Питер Фирхоу представляет Одена как проповедника и учителя, миссия которого - раскрыть глаза своих учеников на тайные пружины бытия. Драматическая реакция поэта на ужасы своей эпохи - безусловно явилась фактором. С другой стороны, трудно сказать, стремился ли Оден к конкретному изменению мира и был ли у него определенный план. Скорее, он представляется как разоблачитель, питающийся надеждой, что его разоблачения сами по себе приведут к позитивным переменам.
Оден пытается помочь людям совершить моральный выбор, доказывая, что безнравственность разъедает сами основы бытия, и что моральное падение ужасно, особенно тогда, когда оно необратимо.
В книге Фирхоу поэт предстает как "произведение" разных культур. Время, проведенное им в Берлине и в Вене, литературный опыт и опыт общения, приобретенный там, его гомосексуальные связи в Берлине, увлечение социалистическими идеями, его книга "Ораторы" и предводительство "шайкой" поэтов: все это не просто яркие, броские биографические штрихи, но в не меньшей степени - одна из его художественных личностей "с немецким лицом". Его открыто-пропагандная книга "Коммунист - другим", и в еще большей степени "Испания": отражают немецкое социалистическое начало, начало, напоминающее Бертольда Брехта и Гюнтера Грасса.
По запутанной ассоциативной связи именно это напоминает нам о проблеме девальвации Одена. В первую очередь эту проблеиу искусственно создают те, кто видит в Одене пример западного поэта, верлибру предпочитавшего ритмический стих и рифму.
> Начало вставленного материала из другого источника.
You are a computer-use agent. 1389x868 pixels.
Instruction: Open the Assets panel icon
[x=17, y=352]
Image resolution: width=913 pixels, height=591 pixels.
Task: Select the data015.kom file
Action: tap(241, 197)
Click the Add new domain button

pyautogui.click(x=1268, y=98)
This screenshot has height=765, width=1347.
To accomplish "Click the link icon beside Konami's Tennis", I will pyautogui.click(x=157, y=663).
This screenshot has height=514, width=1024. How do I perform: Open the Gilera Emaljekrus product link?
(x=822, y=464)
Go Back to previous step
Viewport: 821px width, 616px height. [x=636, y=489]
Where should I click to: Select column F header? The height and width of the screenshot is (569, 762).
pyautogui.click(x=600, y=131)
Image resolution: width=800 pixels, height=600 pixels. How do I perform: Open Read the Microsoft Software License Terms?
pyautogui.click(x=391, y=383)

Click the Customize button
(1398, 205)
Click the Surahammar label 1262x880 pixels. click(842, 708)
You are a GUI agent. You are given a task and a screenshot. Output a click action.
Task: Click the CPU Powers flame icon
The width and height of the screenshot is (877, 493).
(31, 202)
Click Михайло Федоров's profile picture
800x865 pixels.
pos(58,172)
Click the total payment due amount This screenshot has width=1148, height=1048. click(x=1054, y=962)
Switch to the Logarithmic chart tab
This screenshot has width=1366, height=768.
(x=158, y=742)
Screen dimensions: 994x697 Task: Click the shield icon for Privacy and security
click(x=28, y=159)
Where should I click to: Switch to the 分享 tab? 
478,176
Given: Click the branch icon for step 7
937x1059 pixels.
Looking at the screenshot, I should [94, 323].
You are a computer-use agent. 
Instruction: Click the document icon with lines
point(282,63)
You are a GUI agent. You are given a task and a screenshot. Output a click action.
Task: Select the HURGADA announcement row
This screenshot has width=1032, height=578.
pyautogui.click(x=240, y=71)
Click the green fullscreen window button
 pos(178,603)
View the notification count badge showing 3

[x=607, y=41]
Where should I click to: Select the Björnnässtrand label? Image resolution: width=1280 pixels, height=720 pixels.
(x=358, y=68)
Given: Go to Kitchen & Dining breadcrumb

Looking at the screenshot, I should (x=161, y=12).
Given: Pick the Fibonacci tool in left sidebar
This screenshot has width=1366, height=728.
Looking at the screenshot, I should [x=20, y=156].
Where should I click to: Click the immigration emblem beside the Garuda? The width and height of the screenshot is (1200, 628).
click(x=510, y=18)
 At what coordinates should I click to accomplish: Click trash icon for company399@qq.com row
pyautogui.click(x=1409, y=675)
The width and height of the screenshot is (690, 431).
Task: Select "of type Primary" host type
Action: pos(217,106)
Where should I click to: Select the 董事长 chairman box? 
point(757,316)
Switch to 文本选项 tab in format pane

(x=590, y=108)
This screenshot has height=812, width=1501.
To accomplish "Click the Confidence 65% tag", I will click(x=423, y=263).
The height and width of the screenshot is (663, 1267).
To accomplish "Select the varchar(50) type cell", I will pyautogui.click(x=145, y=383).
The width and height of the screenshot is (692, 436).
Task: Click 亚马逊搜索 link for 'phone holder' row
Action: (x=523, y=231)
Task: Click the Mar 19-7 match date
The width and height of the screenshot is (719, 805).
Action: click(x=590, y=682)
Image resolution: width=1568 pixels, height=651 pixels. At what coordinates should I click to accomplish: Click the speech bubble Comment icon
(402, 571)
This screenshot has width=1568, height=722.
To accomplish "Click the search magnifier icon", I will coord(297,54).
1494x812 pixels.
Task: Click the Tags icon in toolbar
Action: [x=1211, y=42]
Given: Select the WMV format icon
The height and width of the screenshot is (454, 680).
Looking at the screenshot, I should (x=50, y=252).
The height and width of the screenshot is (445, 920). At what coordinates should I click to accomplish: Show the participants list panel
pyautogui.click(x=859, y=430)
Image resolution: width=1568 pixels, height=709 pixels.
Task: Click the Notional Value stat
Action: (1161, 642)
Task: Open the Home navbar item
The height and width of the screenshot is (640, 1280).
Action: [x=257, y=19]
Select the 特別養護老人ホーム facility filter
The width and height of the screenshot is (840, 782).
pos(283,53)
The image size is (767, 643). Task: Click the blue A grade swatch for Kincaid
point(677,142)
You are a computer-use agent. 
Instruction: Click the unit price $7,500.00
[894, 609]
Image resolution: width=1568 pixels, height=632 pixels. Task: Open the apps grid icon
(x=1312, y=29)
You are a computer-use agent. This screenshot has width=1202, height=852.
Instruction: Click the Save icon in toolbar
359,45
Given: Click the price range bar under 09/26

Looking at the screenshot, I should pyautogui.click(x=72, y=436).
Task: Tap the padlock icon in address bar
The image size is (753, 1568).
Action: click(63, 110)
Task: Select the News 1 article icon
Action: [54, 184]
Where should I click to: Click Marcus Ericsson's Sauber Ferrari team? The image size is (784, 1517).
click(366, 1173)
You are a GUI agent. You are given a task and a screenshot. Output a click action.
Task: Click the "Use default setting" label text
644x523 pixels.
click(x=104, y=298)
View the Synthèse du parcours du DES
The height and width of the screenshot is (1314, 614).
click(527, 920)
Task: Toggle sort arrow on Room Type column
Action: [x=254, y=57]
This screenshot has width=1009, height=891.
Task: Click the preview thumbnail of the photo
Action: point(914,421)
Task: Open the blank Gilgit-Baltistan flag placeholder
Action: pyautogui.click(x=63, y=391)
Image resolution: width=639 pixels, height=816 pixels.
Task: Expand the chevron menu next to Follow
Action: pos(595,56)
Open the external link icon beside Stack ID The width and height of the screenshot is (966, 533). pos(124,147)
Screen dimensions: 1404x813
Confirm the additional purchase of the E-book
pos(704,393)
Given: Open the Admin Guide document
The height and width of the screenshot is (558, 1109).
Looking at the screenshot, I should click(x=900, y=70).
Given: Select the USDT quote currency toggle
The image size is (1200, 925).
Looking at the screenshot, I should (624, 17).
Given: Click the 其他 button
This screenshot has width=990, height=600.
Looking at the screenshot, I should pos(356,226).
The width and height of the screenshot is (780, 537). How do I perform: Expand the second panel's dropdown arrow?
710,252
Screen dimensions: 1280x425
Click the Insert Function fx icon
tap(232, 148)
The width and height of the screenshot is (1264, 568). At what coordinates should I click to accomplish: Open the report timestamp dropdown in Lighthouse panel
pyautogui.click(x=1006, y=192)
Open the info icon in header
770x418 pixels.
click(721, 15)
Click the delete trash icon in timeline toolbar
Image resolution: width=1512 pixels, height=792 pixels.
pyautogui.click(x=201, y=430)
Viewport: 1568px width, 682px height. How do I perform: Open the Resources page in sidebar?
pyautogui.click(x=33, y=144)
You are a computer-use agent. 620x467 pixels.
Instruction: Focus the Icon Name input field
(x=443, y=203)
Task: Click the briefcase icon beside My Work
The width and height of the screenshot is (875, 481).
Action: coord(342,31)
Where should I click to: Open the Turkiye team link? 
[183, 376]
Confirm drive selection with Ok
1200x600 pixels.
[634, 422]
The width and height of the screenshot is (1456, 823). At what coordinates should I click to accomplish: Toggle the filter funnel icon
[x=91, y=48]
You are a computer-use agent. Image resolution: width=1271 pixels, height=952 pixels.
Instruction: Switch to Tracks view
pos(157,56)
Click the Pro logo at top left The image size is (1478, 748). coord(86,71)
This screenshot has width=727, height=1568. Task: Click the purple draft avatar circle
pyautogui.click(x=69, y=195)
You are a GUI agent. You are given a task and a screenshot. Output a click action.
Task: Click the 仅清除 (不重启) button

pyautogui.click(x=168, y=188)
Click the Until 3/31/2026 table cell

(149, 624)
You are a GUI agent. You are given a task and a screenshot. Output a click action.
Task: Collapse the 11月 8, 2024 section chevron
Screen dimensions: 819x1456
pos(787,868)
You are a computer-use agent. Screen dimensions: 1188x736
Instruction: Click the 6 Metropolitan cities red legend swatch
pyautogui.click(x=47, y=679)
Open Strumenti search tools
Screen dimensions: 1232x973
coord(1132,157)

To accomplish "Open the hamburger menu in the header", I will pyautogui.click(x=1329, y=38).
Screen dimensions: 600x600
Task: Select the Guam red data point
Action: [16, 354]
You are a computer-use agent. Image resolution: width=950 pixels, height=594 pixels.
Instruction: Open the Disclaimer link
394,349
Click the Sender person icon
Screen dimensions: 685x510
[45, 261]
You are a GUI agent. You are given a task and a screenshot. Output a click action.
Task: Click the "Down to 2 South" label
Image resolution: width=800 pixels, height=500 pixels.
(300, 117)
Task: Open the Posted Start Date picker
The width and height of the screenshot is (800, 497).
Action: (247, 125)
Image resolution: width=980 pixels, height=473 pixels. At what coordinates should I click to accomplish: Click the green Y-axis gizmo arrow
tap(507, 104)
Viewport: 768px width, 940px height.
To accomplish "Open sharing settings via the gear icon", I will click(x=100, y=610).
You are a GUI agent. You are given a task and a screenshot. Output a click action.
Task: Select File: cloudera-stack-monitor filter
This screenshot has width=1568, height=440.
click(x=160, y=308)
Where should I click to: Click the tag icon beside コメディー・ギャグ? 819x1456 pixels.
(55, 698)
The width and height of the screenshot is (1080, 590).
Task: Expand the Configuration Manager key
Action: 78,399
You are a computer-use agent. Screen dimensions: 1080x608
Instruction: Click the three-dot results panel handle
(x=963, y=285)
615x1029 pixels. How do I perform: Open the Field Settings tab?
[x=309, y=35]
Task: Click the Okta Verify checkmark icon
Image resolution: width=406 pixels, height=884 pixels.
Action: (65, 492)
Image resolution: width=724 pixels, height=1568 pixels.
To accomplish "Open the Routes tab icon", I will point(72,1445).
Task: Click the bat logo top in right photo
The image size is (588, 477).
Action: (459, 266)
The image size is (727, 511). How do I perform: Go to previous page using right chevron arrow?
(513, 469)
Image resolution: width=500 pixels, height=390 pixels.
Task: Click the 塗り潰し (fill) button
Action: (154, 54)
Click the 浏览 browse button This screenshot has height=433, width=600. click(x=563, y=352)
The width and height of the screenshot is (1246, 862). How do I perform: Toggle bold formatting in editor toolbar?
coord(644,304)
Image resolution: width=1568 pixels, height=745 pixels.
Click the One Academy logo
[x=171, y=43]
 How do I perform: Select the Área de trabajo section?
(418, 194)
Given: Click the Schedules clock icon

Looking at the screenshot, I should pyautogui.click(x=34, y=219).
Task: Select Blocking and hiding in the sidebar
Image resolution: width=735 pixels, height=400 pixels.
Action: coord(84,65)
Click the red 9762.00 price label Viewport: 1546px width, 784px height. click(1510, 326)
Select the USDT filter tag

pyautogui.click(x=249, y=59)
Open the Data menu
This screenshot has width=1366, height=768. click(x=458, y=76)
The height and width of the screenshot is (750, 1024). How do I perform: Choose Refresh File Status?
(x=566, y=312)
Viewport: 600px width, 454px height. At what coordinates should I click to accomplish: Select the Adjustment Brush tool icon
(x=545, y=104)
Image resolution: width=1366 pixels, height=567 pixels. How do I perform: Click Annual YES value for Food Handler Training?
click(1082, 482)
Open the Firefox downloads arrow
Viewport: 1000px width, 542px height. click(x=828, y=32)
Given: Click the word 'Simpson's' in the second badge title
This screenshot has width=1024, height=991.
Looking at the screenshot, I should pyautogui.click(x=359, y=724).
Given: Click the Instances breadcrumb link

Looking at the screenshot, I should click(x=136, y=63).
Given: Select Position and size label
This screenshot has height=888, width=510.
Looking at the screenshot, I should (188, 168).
Бродский как-то бросил: "Один из современников Одена, замечательный критик и писатель Сирил Конноли, сказал, что Оден был последним поэтом, которого поколение тридцатых годов было в состоянии заучивать на память. Он действительно запоминается с той же лёгкостью, что и, например, наш Грибоедов." (так и сказал, ей-богу!)
Немало довольно известных критиков высказывали мнение, что, благодаря внутренним акцентам, скрытым цезурам, столкновению ритмов и прочим особенностям поэзия Одена во многих случаях "измеряется прозой". Иными словами - скрытый верлибр. Так же, как немало стихотворений Аллена Гинсберга или ээ каммингса по духу мало соответствуют мироощущению авангарда, а Бродского - наоборот, так же, как немало стихов Паунда благодаря своей внутренней мелодичности ("Портрет одной дамы" ("Portrait D'une Femme") лишь формально отличаются от силлабо-тонического стиха, поэзия Одена - это по духу типичные самовыражение поэта-модерниста. Неужели не ясно, что граница между силлабо-тоникой и верлибром уже с 1930-х годов перестала соответствовать границе между стилями (в широком понимании) или направлениями в искусстве. По сравнению с Паундом поэзия Джима Моррисона (единственного американского поэта, которого можно сравнивать с его коллегами с Британских Островов) - это "непричесанная" проза. Неужели кто-то может всерьез полагать, что заимствованная Оденом у Сиднея формальная структура, элементы верленовского трибунного слога, и прочая шелуха "плагиата" сделали Одена поэтом "как Бродский или Евтушенко"? Оден обладал такой неповторимой индивидуальностью, какая деформировала любые заимствования, любые каноны или параллели.